### DIRECTIONS
Copy out each of the rows below word for word, with nothing changed, added, or left out.

### RECORDS PROVIDED
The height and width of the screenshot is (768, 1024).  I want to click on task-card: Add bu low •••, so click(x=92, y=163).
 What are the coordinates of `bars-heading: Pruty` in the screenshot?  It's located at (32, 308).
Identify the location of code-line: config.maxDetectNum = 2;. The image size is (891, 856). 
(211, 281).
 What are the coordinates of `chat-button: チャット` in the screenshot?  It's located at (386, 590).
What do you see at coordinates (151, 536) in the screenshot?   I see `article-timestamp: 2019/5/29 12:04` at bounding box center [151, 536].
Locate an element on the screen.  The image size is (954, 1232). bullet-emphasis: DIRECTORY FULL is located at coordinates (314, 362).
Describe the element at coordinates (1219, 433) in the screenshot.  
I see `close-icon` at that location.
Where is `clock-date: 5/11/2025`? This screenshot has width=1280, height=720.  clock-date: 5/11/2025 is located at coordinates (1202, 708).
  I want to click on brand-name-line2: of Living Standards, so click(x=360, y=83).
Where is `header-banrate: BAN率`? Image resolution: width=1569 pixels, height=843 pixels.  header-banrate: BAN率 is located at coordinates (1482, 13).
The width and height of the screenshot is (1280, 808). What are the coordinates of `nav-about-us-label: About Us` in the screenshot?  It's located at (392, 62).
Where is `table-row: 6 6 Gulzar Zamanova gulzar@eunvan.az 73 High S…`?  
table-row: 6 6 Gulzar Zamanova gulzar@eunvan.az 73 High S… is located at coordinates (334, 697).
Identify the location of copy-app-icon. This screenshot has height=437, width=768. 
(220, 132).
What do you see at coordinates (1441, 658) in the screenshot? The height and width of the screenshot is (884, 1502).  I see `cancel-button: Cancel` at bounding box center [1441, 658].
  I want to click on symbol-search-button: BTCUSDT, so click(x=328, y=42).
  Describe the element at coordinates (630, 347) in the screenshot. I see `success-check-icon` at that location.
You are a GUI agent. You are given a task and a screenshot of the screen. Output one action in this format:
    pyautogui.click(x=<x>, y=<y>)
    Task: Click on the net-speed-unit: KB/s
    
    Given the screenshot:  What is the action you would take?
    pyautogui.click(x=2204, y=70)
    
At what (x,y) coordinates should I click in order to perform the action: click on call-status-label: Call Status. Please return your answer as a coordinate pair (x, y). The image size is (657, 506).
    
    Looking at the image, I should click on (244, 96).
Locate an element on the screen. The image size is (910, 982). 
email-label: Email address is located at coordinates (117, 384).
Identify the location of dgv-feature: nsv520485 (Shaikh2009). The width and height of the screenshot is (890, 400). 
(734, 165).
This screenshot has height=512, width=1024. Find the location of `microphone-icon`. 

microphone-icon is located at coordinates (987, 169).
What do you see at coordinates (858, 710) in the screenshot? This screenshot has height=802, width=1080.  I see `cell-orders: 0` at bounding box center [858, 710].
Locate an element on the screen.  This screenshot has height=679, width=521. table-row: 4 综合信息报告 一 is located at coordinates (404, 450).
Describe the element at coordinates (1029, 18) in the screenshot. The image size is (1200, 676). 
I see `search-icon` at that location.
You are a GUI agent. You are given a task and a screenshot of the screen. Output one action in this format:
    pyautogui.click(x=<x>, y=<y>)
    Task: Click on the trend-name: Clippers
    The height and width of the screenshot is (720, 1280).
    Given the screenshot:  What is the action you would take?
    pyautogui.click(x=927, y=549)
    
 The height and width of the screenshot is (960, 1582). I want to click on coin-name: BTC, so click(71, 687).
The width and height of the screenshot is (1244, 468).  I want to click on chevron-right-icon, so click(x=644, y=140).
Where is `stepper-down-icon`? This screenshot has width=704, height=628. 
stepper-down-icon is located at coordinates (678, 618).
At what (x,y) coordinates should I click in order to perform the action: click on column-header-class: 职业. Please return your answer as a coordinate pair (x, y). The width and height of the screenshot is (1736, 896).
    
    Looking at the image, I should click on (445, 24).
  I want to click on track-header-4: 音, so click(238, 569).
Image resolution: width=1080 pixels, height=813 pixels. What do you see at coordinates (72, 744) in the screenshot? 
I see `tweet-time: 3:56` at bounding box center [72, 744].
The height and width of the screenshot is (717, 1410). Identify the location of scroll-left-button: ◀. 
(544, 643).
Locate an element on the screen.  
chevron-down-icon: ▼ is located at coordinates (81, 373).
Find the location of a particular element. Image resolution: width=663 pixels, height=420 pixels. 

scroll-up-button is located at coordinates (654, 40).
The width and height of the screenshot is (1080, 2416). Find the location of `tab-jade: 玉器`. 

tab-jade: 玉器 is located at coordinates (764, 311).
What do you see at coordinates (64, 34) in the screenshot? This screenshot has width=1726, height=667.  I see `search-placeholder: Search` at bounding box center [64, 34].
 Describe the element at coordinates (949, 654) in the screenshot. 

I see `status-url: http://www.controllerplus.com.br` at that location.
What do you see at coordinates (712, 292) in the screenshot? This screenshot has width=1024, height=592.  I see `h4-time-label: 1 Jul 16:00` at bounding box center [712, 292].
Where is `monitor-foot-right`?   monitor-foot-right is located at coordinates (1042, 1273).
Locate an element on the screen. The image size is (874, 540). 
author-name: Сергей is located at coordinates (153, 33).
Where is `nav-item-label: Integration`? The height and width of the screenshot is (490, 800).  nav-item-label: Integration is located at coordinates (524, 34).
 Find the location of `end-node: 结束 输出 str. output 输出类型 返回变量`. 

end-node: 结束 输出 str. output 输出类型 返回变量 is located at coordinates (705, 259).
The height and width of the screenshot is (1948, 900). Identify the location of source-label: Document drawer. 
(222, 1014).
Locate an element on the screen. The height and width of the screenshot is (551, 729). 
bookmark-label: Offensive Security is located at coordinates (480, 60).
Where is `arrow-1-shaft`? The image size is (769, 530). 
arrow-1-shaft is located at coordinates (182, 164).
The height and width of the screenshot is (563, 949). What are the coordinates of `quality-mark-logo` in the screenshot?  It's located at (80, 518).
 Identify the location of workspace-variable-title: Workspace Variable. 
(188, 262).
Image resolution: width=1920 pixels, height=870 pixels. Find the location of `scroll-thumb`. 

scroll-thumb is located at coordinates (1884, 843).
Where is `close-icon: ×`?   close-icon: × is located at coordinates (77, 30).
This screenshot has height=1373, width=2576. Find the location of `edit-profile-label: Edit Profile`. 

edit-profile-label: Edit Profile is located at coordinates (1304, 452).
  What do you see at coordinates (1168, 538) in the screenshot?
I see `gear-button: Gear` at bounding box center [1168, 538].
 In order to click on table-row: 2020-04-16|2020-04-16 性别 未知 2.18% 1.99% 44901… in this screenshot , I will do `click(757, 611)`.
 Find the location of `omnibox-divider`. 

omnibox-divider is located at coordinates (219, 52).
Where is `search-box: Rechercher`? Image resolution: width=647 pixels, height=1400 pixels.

### ANSWER TO THIS TASK
The height and width of the screenshot is (768, 1024).  I want to click on task-card: Add bu low •••, so click(x=92, y=163).
 What are the coordinates of `bars-heading: Pruty` in the screenshot?  It's located at (32, 308).
Identify the location of code-line: config.maxDetectNum = 2;. The image size is (891, 856). 
(211, 281).
 What are the coordinates of `chat-button: チャット` in the screenshot?  It's located at (386, 590).
What do you see at coordinates (151, 536) in the screenshot?   I see `article-timestamp: 2019/5/29 12:04` at bounding box center [151, 536].
Locate an element on the screen.  The image size is (954, 1232). bullet-emphasis: DIRECTORY FULL is located at coordinates (314, 362).
Describe the element at coordinates (1219, 433) in the screenshot.  
I see `close-icon` at that location.
Where is `clock-date: 5/11/2025`? This screenshot has width=1280, height=720.  clock-date: 5/11/2025 is located at coordinates (1202, 708).
  I want to click on brand-name-line2: of Living Standards, so click(x=360, y=83).
Where is `header-banrate: BAN率`? Image resolution: width=1569 pixels, height=843 pixels.  header-banrate: BAN率 is located at coordinates (1482, 13).
The width and height of the screenshot is (1280, 808). What are the coordinates of `nav-about-us-label: About Us` in the screenshot?  It's located at (392, 62).
Where is `table-row: 6 6 Gulzar Zamanova gulzar@eunvan.az 73 High S…`?  
table-row: 6 6 Gulzar Zamanova gulzar@eunvan.az 73 High S… is located at coordinates (334, 697).
Identify the location of copy-app-icon. This screenshot has height=437, width=768. 
(220, 132).
What do you see at coordinates (1441, 658) in the screenshot? The height and width of the screenshot is (884, 1502).  I see `cancel-button: Cancel` at bounding box center [1441, 658].
  I want to click on symbol-search-button: BTCUSDT, so click(x=328, y=42).
  Describe the element at coordinates (630, 347) in the screenshot. I see `success-check-icon` at that location.
You are a GUI agent. You are given a task and a screenshot of the screen. Output one action in this format:
    pyautogui.click(x=<x>, y=<y>)
    Task: Click on the net-speed-unit: KB/s
    
    Given the screenshot:  What is the action you would take?
    pyautogui.click(x=2204, y=70)
    
At what (x,y) coordinates should I click in order to perform the action: click on call-status-label: Call Status. Please return your answer as a coordinate pair (x, y). The image size is (657, 506).
    
    Looking at the image, I should click on (244, 96).
Locate an element on the screen. The image size is (910, 982). 
email-label: Email address is located at coordinates (117, 384).
Identify the location of dgv-feature: nsv520485 (Shaikh2009). The width and height of the screenshot is (890, 400). 
(734, 165).
This screenshot has height=512, width=1024. Find the location of `microphone-icon`. 

microphone-icon is located at coordinates (987, 169).
What do you see at coordinates (858, 710) in the screenshot? This screenshot has height=802, width=1080.  I see `cell-orders: 0` at bounding box center [858, 710].
Locate an element on the screen.  This screenshot has height=679, width=521. table-row: 4 综合信息报告 一 is located at coordinates (404, 450).
Describe the element at coordinates (1029, 18) in the screenshot. The image size is (1200, 676). 
I see `search-icon` at that location.
You are a GUI agent. You are given a task and a screenshot of the screen. Output one action in this format:
    pyautogui.click(x=<x>, y=<y>)
    Task: Click on the trend-name: Clippers
    The height and width of the screenshot is (720, 1280).
    Given the screenshot:  What is the action you would take?
    pyautogui.click(x=927, y=549)
    
 The height and width of the screenshot is (960, 1582). I want to click on coin-name: BTC, so click(71, 687).
The width and height of the screenshot is (1244, 468).  I want to click on chevron-right-icon, so click(x=644, y=140).
Where is `stepper-down-icon`? This screenshot has width=704, height=628. 
stepper-down-icon is located at coordinates (678, 618).
At what (x,y) coordinates should I click in order to perform the action: click on column-header-class: 职业. Please return your answer as a coordinate pair (x, y). The width and height of the screenshot is (1736, 896).
    
    Looking at the image, I should click on (445, 24).
  I want to click on track-header-4: 音, so click(238, 569).
Image resolution: width=1080 pixels, height=813 pixels. What do you see at coordinates (72, 744) in the screenshot? 
I see `tweet-time: 3:56` at bounding box center [72, 744].
The height and width of the screenshot is (717, 1410). Identify the location of scroll-left-button: ◀. 
(544, 643).
Locate an element on the screen.  
chevron-down-icon: ▼ is located at coordinates (81, 373).
Find the location of a particular element. Image resolution: width=663 pixels, height=420 pixels. 

scroll-up-button is located at coordinates (654, 40).
The width and height of the screenshot is (1080, 2416). Find the location of `tab-jade: 玉器`. 

tab-jade: 玉器 is located at coordinates (764, 311).
What do you see at coordinates (64, 34) in the screenshot? This screenshot has width=1726, height=667.  I see `search-placeholder: Search` at bounding box center [64, 34].
 Describe the element at coordinates (949, 654) in the screenshot. 

I see `status-url: http://www.controllerplus.com.br` at that location.
What do you see at coordinates (712, 292) in the screenshot? This screenshot has width=1024, height=592.  I see `h4-time-label: 1 Jul 16:00` at bounding box center [712, 292].
Where is `monitor-foot-right`?   monitor-foot-right is located at coordinates (1042, 1273).
Locate an element on the screen. The image size is (874, 540). 
author-name: Сергей is located at coordinates (153, 33).
Where is `nav-item-label: Integration`? The height and width of the screenshot is (490, 800).  nav-item-label: Integration is located at coordinates (524, 34).
 Find the location of `end-node: 结束 输出 str. output 输出类型 返回变量`. 

end-node: 结束 输出 str. output 输出类型 返回变量 is located at coordinates (705, 259).
The height and width of the screenshot is (1948, 900). Identify the location of source-label: Document drawer. 
(222, 1014).
Locate an element on the screen. The height and width of the screenshot is (551, 729). 
bookmark-label: Offensive Security is located at coordinates (480, 60).
Where is `arrow-1-shaft`? The image size is (769, 530). 
arrow-1-shaft is located at coordinates (182, 164).
The height and width of the screenshot is (563, 949). What are the coordinates of `quality-mark-logo` in the screenshot?  It's located at (80, 518).
 Identify the location of workspace-variable-title: Workspace Variable. 
(188, 262).
Image resolution: width=1920 pixels, height=870 pixels. Find the location of `scroll-thumb`. 

scroll-thumb is located at coordinates (1884, 843).
Where is `close-icon: ×`?   close-icon: × is located at coordinates (77, 30).
This screenshot has height=1373, width=2576. Find the location of `edit-profile-label: Edit Profile`. 

edit-profile-label: Edit Profile is located at coordinates (1304, 452).
  What do you see at coordinates (1168, 538) in the screenshot?
I see `gear-button: Gear` at bounding box center [1168, 538].
 In order to click on table-row: 2020-04-16|2020-04-16 性别 未知 2.18% 1.99% 44901… in this screenshot , I will do `click(757, 611)`.
 Find the location of `omnibox-divider`. 

omnibox-divider is located at coordinates (219, 52).
Where is `search-box: Rechercher`? Image resolution: width=647 pixels, height=1400 pixels.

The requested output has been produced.